What’s Your Collaborative Research Platform?

The hardest part about being an academic ronin is the lack of conversation. People with traditional academic jobs end up talking to friends and colleagues in the hall or at the bar. It is an important stimulant for creative thinking and for providing one with resources one might not otherwise have known about.

“Have you read this article…?”

“There’s this great book by…”

“Let me send you a link to…”

You discuss what you are reading and thinking about, and you get suggestions on what to read and (thusly) think about. 

A few years ago I switched from Endnote to Zotero at the suggestion of several colleagues. Endnote is bibliographic software. It helps people who write long and boring things keep all their sources together. It also helps take some of the manual labor out of footnoting. Endnote costs money. Zotero is free. Endnote was (at the time) only installed on one computer. Zotero was cloud-based. So I switched.

I recently switched again to Mendeley at the suggestion of a friend. At first, I was very excited. Mendeley does bibliographic stuff, but it also adds social networking. It’s like the lovechild of Zotero and Facebook…except it kinda sucks.

That may be putting it too strongly. Mendeley is disappointing. Mendeley is supposed to leverage the power of social networking to help scholars with the discovery and curation of new content. It just doesn’t do that very well.

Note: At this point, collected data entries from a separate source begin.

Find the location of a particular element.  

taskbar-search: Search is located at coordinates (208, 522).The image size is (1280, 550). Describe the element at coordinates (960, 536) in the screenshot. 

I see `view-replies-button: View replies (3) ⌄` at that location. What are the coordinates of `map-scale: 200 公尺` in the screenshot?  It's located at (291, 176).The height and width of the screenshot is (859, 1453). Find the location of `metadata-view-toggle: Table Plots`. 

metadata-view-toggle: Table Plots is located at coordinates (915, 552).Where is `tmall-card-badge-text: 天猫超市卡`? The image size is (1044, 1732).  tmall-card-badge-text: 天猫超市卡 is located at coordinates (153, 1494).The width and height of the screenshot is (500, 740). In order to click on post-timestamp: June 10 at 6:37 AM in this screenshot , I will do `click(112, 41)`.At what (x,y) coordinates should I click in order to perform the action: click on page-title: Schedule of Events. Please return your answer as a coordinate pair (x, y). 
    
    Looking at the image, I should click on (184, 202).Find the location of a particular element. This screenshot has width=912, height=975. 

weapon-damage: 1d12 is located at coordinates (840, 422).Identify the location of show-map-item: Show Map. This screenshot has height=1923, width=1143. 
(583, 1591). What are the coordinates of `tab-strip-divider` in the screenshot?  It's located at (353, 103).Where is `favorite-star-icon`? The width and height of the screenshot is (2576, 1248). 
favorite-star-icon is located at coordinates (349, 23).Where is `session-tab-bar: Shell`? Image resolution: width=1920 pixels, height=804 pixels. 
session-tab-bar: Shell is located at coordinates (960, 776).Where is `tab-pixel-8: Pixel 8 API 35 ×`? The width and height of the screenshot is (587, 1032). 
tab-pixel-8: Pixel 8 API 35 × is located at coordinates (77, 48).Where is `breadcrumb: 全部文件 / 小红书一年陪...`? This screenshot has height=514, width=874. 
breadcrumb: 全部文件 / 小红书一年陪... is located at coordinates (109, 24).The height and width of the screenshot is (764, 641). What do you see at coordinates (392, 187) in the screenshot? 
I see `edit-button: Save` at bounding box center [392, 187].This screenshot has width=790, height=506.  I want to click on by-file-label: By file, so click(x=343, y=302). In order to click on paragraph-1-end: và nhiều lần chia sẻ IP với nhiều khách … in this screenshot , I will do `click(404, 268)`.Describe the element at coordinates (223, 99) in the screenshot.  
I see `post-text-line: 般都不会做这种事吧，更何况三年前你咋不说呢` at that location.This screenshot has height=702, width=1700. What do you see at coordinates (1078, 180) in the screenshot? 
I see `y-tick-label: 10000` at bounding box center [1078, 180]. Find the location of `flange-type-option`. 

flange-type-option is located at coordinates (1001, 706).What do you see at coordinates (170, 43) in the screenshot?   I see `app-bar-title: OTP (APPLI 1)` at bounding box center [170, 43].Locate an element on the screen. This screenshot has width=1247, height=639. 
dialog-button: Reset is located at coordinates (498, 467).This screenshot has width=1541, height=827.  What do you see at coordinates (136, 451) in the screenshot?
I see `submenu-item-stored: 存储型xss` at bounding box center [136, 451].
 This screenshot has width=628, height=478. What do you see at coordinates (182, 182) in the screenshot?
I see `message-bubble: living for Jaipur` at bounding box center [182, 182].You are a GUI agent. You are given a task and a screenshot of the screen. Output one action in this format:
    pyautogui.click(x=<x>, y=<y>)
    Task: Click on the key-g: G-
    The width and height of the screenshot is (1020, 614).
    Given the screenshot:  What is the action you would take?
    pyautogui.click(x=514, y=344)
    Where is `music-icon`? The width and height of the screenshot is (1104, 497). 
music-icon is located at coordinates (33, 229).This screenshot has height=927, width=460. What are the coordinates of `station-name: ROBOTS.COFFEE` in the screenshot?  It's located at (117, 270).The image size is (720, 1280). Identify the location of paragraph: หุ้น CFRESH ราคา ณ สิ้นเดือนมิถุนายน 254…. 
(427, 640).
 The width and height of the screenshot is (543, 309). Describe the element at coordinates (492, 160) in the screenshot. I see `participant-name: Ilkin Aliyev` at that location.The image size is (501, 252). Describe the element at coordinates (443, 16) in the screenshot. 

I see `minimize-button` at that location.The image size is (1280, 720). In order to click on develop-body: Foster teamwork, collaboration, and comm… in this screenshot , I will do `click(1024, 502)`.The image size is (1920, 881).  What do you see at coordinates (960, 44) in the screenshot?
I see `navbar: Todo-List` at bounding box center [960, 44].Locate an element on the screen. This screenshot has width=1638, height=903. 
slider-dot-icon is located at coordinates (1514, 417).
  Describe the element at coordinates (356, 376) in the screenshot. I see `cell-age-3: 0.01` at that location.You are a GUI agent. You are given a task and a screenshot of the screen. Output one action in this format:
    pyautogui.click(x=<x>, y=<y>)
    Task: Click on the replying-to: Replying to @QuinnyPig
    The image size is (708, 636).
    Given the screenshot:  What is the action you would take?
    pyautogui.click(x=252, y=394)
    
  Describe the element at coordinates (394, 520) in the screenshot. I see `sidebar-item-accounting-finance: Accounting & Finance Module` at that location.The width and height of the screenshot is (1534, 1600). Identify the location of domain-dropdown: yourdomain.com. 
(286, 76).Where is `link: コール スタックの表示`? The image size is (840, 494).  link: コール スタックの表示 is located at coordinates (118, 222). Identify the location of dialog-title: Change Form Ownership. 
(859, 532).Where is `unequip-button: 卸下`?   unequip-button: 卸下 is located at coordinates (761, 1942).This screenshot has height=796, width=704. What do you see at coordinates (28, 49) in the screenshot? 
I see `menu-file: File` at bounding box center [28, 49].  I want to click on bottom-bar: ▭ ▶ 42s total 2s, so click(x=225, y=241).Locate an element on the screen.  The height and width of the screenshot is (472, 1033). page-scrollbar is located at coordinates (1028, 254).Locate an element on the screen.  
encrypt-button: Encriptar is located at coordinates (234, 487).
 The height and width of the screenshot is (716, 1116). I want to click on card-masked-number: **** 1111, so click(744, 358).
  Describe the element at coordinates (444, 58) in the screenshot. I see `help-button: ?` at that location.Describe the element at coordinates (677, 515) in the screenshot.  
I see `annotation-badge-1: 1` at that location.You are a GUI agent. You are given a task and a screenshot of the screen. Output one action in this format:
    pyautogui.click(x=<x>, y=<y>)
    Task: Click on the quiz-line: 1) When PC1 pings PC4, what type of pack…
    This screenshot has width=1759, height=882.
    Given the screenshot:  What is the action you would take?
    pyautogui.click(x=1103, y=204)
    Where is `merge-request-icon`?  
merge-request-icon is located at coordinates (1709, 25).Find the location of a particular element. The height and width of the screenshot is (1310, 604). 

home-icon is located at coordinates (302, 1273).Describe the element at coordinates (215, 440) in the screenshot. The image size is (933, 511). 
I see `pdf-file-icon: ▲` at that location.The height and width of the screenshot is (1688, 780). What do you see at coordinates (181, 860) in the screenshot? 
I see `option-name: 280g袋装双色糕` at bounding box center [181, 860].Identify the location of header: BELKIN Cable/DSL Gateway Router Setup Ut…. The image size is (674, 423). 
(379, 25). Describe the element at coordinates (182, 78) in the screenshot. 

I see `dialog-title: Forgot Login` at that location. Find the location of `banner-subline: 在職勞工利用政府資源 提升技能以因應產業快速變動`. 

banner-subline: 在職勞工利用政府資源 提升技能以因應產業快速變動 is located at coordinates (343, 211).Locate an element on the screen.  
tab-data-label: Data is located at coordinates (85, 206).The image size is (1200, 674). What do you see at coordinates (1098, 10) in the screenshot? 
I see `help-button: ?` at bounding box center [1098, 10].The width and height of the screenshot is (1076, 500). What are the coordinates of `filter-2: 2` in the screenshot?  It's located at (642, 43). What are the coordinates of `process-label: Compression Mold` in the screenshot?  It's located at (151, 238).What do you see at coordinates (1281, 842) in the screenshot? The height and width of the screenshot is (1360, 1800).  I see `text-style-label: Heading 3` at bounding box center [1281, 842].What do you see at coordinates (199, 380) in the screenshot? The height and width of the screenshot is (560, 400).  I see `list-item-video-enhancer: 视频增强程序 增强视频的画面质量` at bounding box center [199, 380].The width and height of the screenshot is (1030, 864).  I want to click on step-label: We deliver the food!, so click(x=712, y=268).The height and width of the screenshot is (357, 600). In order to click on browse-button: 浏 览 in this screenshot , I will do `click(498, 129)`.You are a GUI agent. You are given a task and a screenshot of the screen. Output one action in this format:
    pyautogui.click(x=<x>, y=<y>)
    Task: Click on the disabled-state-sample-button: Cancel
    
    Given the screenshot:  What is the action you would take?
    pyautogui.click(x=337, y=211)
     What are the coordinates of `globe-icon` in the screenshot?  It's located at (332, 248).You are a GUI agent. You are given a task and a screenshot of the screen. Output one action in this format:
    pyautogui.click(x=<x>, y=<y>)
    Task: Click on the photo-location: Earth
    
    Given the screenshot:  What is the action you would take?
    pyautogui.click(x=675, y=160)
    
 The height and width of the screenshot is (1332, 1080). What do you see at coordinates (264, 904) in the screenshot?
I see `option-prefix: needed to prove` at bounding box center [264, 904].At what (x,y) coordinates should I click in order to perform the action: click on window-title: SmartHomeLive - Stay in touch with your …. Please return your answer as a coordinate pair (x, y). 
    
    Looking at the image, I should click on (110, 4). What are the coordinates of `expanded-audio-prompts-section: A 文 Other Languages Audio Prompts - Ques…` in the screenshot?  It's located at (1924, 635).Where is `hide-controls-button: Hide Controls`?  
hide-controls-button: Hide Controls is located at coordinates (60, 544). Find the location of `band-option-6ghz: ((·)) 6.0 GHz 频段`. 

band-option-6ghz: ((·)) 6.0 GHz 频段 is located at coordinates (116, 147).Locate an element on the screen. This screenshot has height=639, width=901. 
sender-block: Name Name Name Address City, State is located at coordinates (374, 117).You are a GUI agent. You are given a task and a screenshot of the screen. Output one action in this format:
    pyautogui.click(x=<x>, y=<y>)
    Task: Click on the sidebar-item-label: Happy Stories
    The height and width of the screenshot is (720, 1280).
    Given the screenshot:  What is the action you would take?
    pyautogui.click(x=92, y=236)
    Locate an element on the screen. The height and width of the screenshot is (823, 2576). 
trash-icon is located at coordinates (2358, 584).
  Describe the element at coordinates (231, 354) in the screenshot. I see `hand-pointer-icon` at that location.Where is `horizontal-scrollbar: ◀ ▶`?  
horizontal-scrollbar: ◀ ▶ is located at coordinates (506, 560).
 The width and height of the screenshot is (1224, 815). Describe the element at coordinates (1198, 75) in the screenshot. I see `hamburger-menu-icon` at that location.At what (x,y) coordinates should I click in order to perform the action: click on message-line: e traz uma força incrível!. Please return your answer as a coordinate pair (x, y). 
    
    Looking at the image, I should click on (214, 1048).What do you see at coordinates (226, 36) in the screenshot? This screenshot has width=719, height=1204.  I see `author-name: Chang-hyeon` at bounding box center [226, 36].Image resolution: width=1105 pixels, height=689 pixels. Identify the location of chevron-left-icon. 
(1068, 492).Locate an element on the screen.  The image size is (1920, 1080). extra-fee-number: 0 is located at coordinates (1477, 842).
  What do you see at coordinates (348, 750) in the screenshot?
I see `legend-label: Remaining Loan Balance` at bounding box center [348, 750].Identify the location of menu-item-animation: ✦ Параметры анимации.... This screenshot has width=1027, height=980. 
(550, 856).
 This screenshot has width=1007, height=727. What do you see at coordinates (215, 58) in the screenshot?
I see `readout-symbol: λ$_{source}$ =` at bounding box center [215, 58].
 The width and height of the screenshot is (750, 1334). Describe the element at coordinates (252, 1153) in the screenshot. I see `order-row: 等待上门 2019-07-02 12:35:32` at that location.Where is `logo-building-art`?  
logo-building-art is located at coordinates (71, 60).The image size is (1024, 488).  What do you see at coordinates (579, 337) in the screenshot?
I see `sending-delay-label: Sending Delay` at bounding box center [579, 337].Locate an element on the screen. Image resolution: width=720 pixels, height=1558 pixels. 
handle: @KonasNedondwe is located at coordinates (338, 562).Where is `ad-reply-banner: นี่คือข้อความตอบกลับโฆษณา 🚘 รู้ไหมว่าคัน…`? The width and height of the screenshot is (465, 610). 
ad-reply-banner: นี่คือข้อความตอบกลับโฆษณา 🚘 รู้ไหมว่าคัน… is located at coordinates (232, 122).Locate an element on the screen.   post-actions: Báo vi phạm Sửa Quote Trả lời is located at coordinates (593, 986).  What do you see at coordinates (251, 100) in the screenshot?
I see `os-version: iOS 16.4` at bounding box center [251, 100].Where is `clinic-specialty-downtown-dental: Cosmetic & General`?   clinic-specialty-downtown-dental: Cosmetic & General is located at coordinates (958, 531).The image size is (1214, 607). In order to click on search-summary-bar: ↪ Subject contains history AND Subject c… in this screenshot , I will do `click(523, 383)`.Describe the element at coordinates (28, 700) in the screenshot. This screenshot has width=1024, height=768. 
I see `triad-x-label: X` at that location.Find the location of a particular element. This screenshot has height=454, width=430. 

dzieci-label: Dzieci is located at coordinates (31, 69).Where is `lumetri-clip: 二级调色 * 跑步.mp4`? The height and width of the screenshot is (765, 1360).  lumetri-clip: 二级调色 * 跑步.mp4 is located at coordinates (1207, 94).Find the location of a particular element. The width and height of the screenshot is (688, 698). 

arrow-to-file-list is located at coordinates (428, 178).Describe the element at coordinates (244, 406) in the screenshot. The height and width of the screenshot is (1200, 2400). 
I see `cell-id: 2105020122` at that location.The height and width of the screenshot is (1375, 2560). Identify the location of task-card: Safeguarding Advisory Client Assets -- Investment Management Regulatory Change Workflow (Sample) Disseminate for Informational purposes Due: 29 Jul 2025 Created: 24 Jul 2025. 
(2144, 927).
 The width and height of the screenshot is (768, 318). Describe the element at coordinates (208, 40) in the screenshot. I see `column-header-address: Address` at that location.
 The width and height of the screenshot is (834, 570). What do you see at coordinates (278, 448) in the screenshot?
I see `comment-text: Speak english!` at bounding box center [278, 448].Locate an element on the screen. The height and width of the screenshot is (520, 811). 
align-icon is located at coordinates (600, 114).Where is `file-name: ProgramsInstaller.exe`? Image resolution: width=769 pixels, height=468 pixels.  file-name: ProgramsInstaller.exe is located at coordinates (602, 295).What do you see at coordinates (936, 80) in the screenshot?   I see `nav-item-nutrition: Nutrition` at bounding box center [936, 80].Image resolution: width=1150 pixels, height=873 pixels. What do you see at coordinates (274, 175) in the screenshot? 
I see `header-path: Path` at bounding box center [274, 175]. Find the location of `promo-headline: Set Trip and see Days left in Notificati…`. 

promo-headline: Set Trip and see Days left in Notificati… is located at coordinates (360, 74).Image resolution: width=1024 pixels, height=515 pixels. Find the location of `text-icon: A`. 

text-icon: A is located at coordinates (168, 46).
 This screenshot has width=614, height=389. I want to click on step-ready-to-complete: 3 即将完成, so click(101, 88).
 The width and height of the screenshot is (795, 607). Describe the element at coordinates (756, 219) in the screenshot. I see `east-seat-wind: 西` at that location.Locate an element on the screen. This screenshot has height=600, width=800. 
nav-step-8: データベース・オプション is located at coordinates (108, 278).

I have encountered three basic problems with Mendeley. In the first place, it has groups for collaboration (like the glory days of Facebook). The problem is that those groups are sparsely populated. The second is that Mendeley does suggest I follow scholars, but I think a slightly inebriated chicken could make equally strong suggestions. The people I am recommended to follow seem to have little in common with me. This may be why, in the final place, it is equally bad at recommending good articles for me to read. It’s like the algorithm says, “Hey! You study theology? Why don’t you read this introduction to Irenaeus! You’ll love it!” I am sure I will. I loved it the first time I read it. But I’m trying to work on something else right now.

As a cloud-based bibliographic platform, I find some of its features to be slightly better than Zotero. So I will probably keep using it. It is just said that there is this whole other aspect to Mendeley that could be soooo much better. I am disappointed. That’s all. Would some rich benefactor please give those people lots of money so they could hire someone to beef up their “related interests” algorithms. Luce? Lilly? Anyone?

I am curious about the other academic ronin out there. Have you found a citation manager that is better than the three I mentioned? More importantly, is there some alternative to Mendeley that I just don’t know about? Am I using the academic research equivalent to Myspace? If so, please bring me into this decade.